Confira a entrevista completa a seguir.

Quais devem ser os impactos do conflito para o investidor brasileiro?

Os reflexos começaram com a expectativa, primeiro, da invasão pela Rússia, e depois com a invasão propriamente dita. No início houve um fluxo muito grande de dólares para o Brasil, causando a queda do dólar no mês de janeiro, porque o investidor estrangeiro está com um receio, anterior à guerra, de uma inflação generalizada ao redor do mundo. Este investidor veio para o Brasil comprar o que chamamos de commodities, trazendo um recurso que para ele é pequeno, do ponto de vista do portfólio dele, mas é uma proteção contra a alta de preços.

Depois havia uma expectativa que a Rússia invadisse a Ucrânia, que acabou se confirmando, e isso potencializou esse movimento. O que estamos observando após a invasão da Rússia na Ucrânia? O preço do petróleo, principalmente, subiu, porque a Rússia é um dois maiores produtores de petróleo do mundo, então deve haver um problema de fornecimento. A Ucrânia é uma fornecedora de gás, principalmente para a Europa, então o gás também subiu. Além disso, estamos tendo altas em outras commodities, como minério de ferro e algumas commodities agrícolas.

Nesse cenário, como o investidor deve se posicionar?

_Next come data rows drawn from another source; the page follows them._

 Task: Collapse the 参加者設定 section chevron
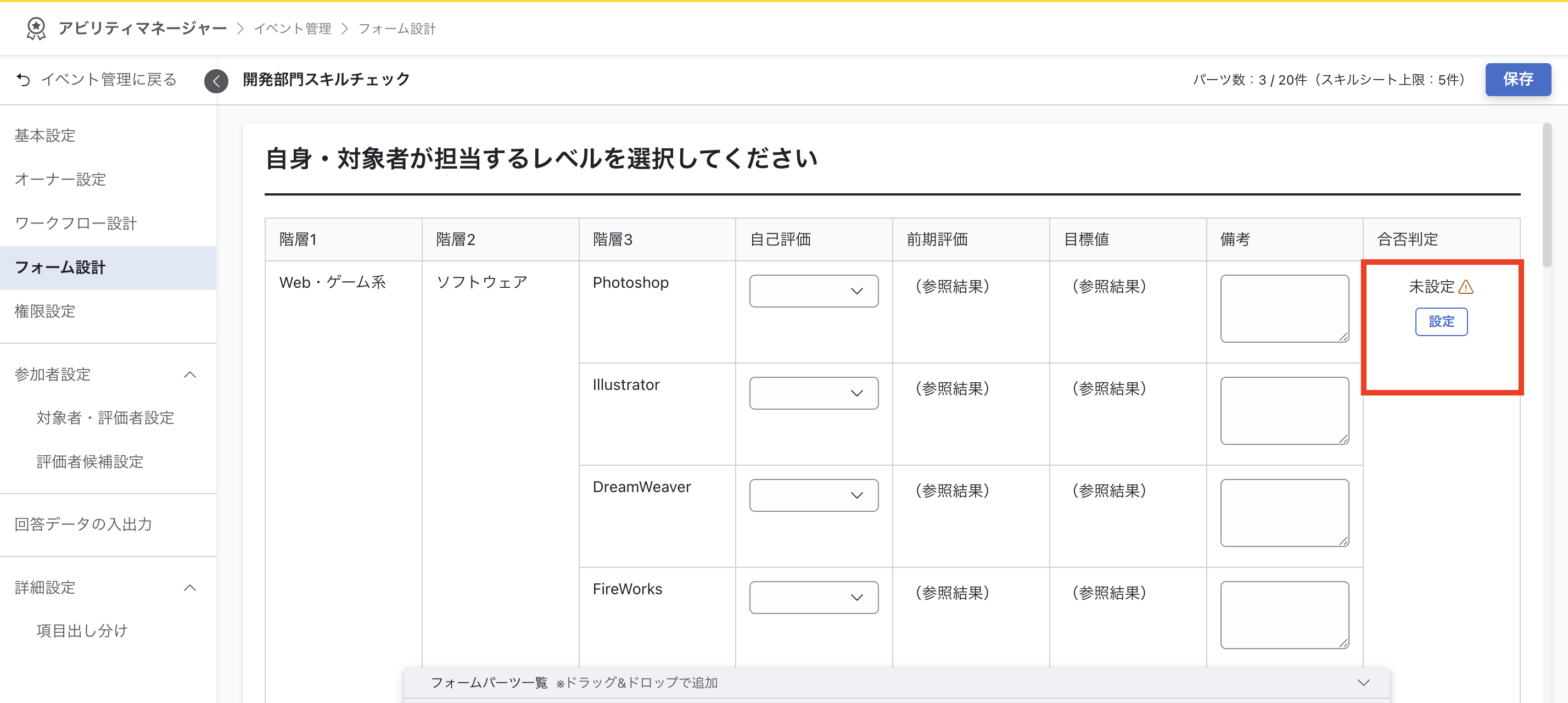(190, 375)
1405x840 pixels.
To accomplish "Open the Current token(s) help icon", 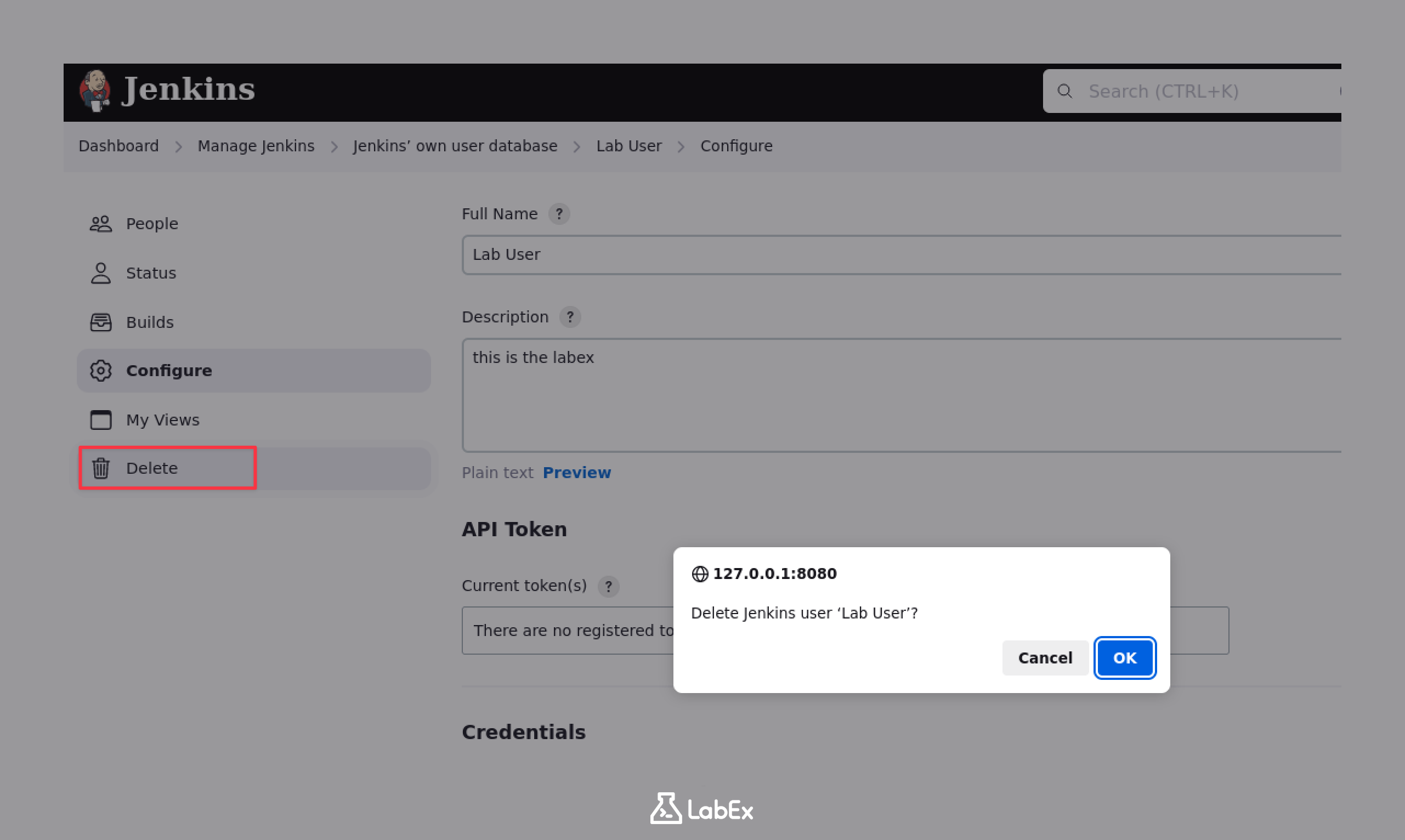I will 609,587.
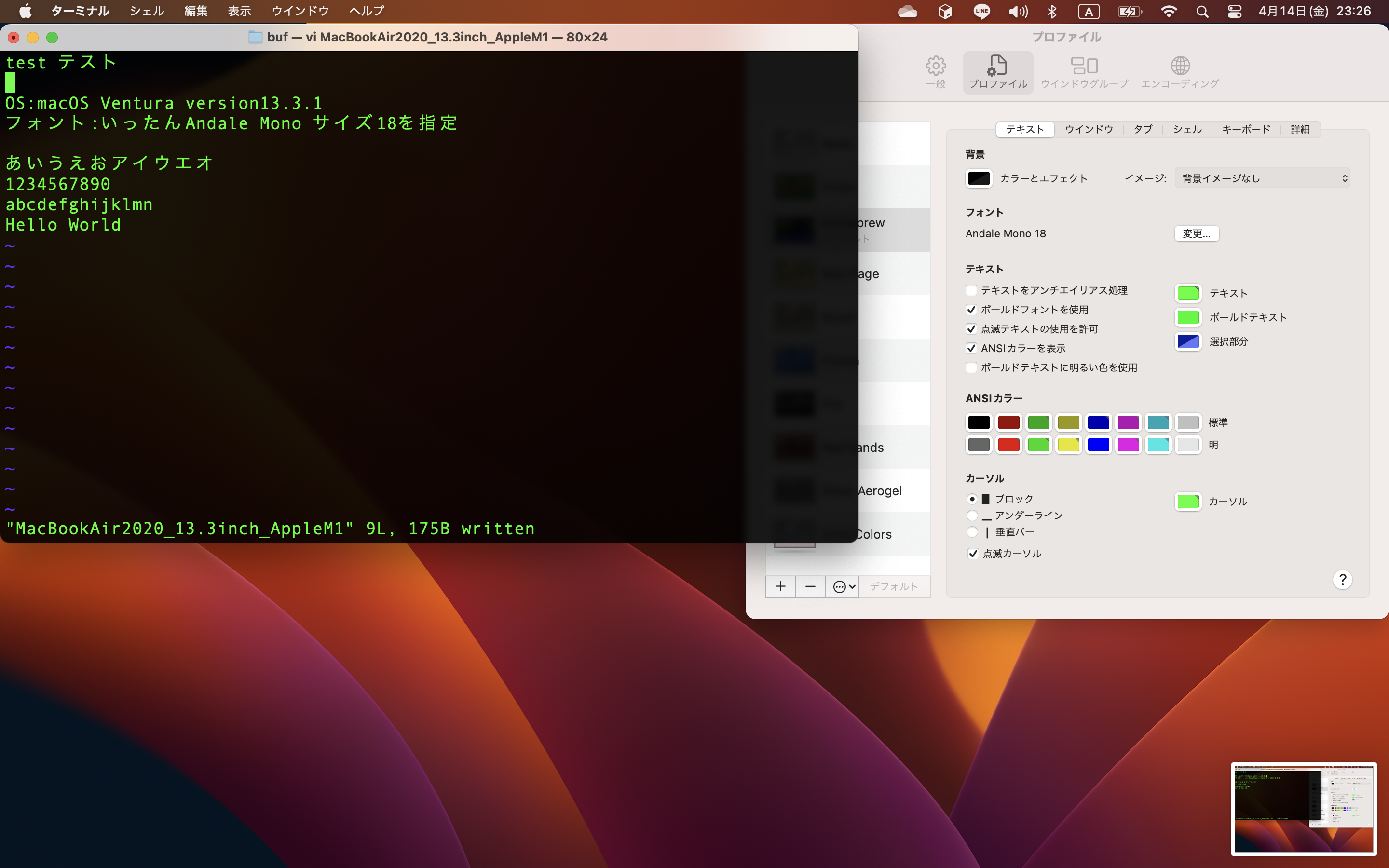Screen dimensions: 1389x868
Task: Switch to the ウインドウ tab
Action: point(1089,129)
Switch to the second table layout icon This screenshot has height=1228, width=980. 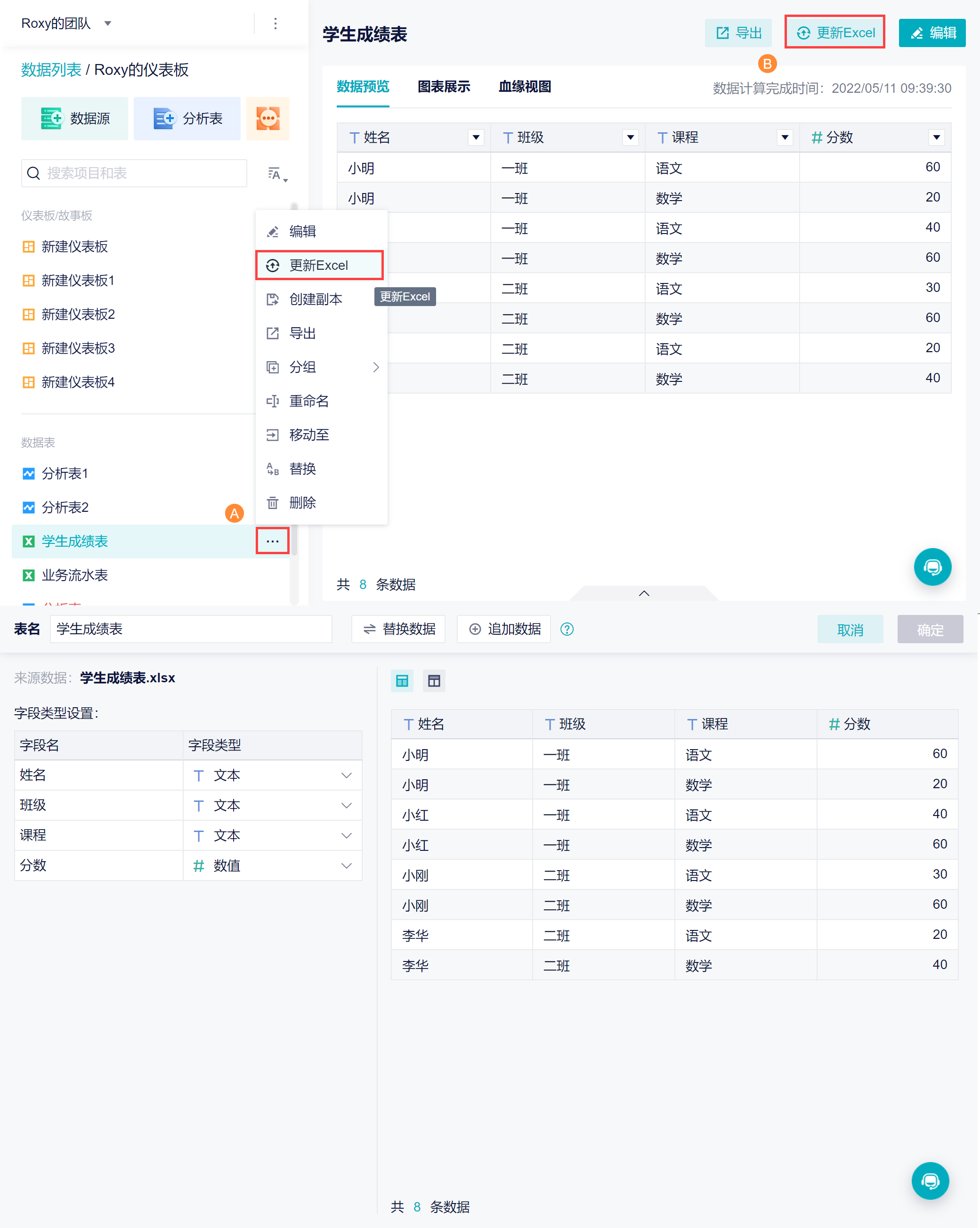[434, 681]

O grande ativo do momento é o ativo commodity. E como se compra commodity, principalmente no Brasil? Por meio de empresas ligadas a commodities. A Vale (VALE3) é uma produtora de commodity que ontem subiu 8%. A Petrobras (PETR4) é uma empresa cujo resultado cresce com a alta do petróleo, então é outra empresa de proteção. E no Brasil há outras empresas ligadas ao setor de commodities que devem performar bem nesse momento de grande preocupação.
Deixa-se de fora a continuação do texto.